Since 2010, the Durham facility has been partially manufacturing Varivax, a childhood vaccine to combat chickenpox, but splits manufacturing duties with a plant in Pennsylvania. Early next year, Durham hopes to receive approval to manufacture Varivax from start to finish, Wagner says. . . .
When fully licensed, the facility will manufacture parts of Zostavax, a vaccine for shingles in older adults, M-M-R II for measles, mumps and rubella, and ProQuad for measles, mumps, rubella and chickenpox.

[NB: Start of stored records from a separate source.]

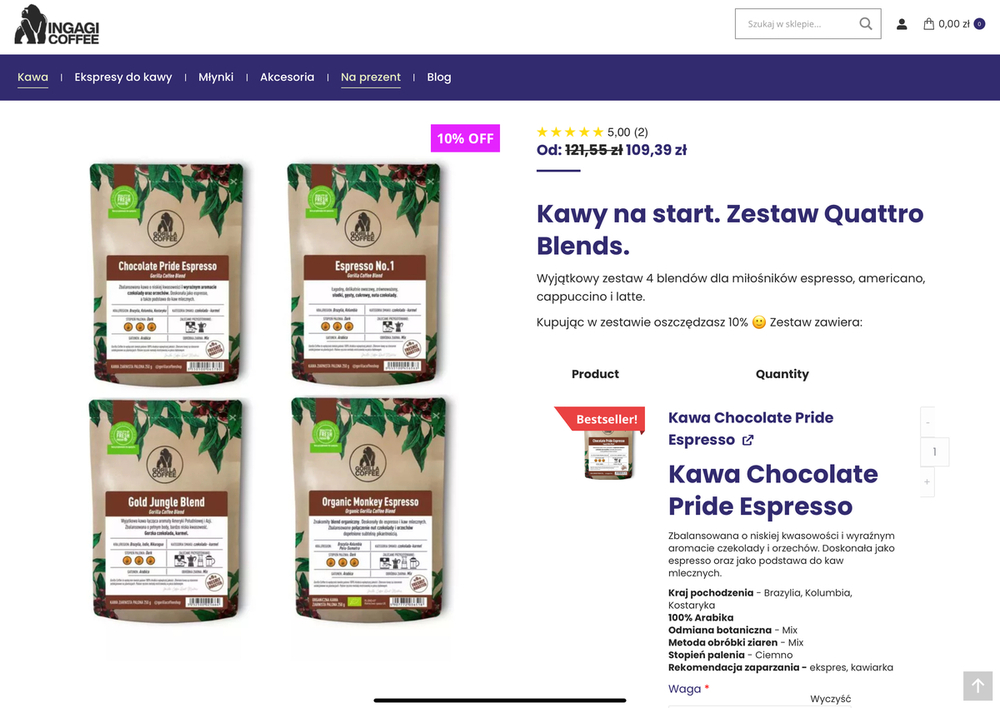Open the Blog page

click(439, 77)
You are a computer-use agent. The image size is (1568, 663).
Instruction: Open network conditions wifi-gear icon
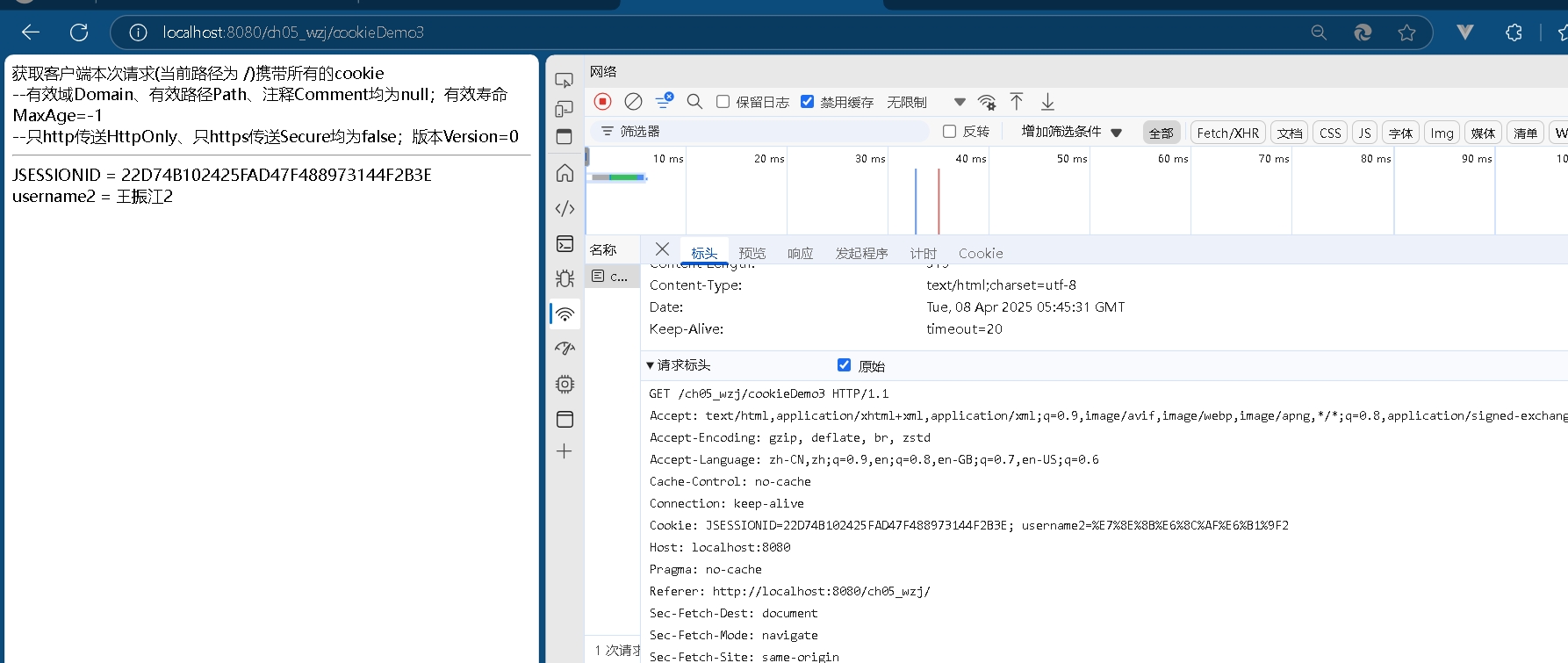[987, 102]
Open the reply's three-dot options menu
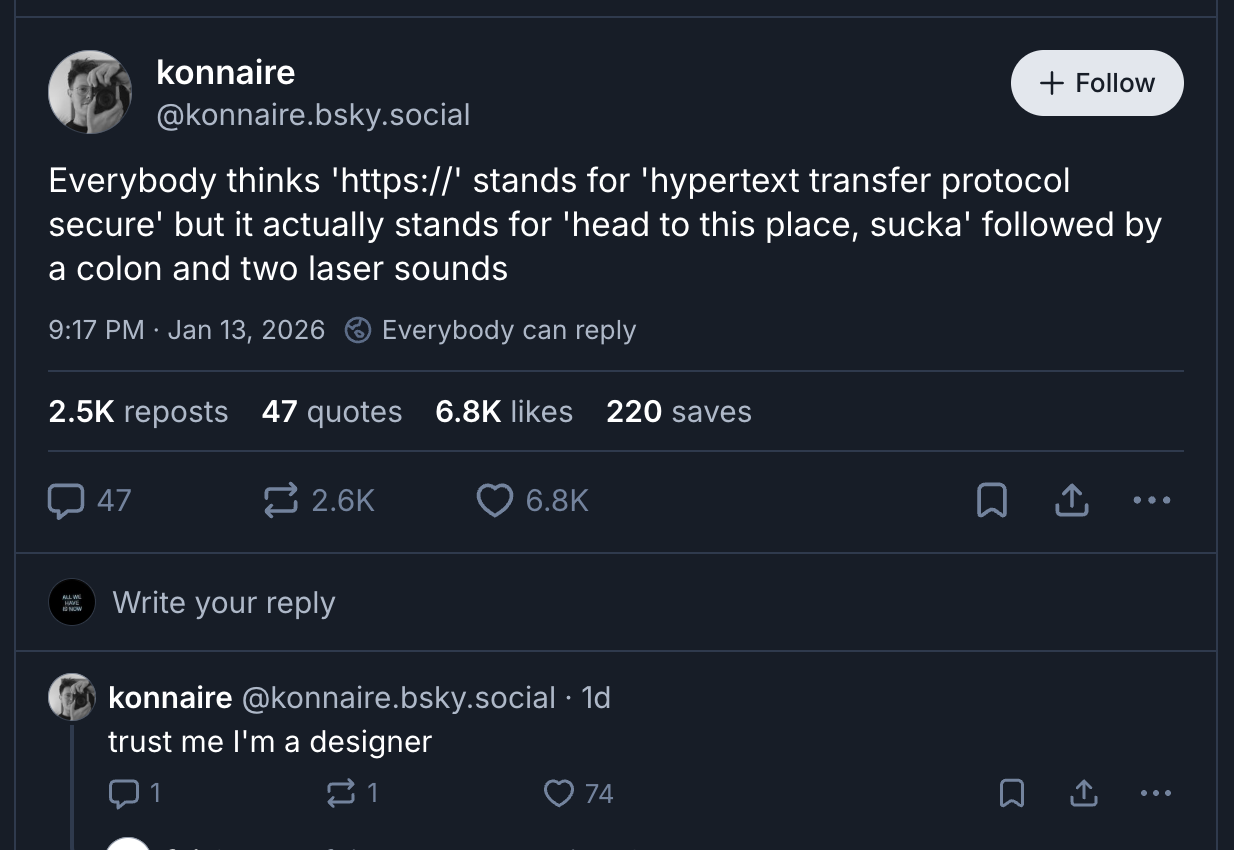This screenshot has height=850, width=1234. coord(1154,793)
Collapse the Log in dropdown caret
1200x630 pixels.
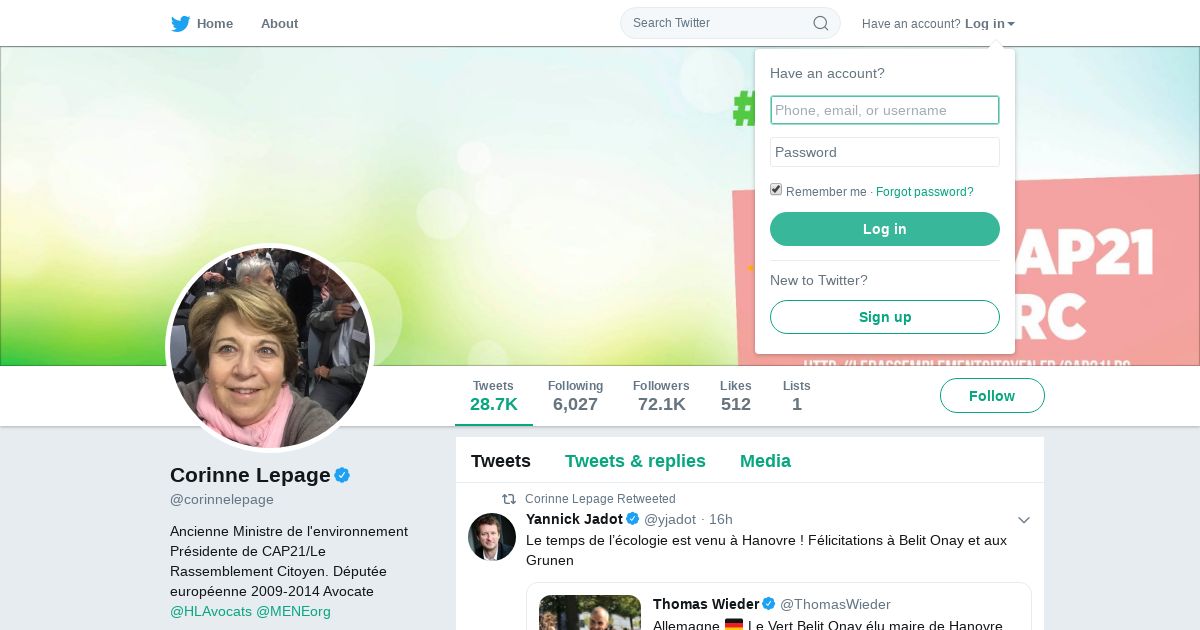(1011, 24)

Through the first three quarters, sales of those vaccines combined were on pace to generate more than $1.5 billion in 2011. In 2010, the vaccines had combined sales of $1.6 billion. Merck did not record any sales of ProQuad in the second or third quarters of 2011, which had made up the smallest portion of sales in the previous quarters.
Although Merck is relocating some production work from Pennsylvania to North Carolina, union leaders in Pennsylvania are not concerned, says Fred Redmond, the international vice president for the United Steelworkers, which represents 800 workers at the Merck facility in West Point, Pa. “We don’t see this as a shift to work from a unionized state to a non-unionized state,” he says. “For now, we aren’t concerned. . . .”
Since construction began in 2004, Merck has invested nearly $1 billion in the Durham facility, says Cheznee Johnson, Merck’s global communications manager. . . .
We shall see, but longer term (as I’ve repeatedly said since late 2009), West Point probably should be concerned — this new shop is a $1 billion, state of the art, entirely non-union plant. It is adding jobs way ahead of schedule, with numerous new FDA site approvals reaching the business end of the pipe, soon.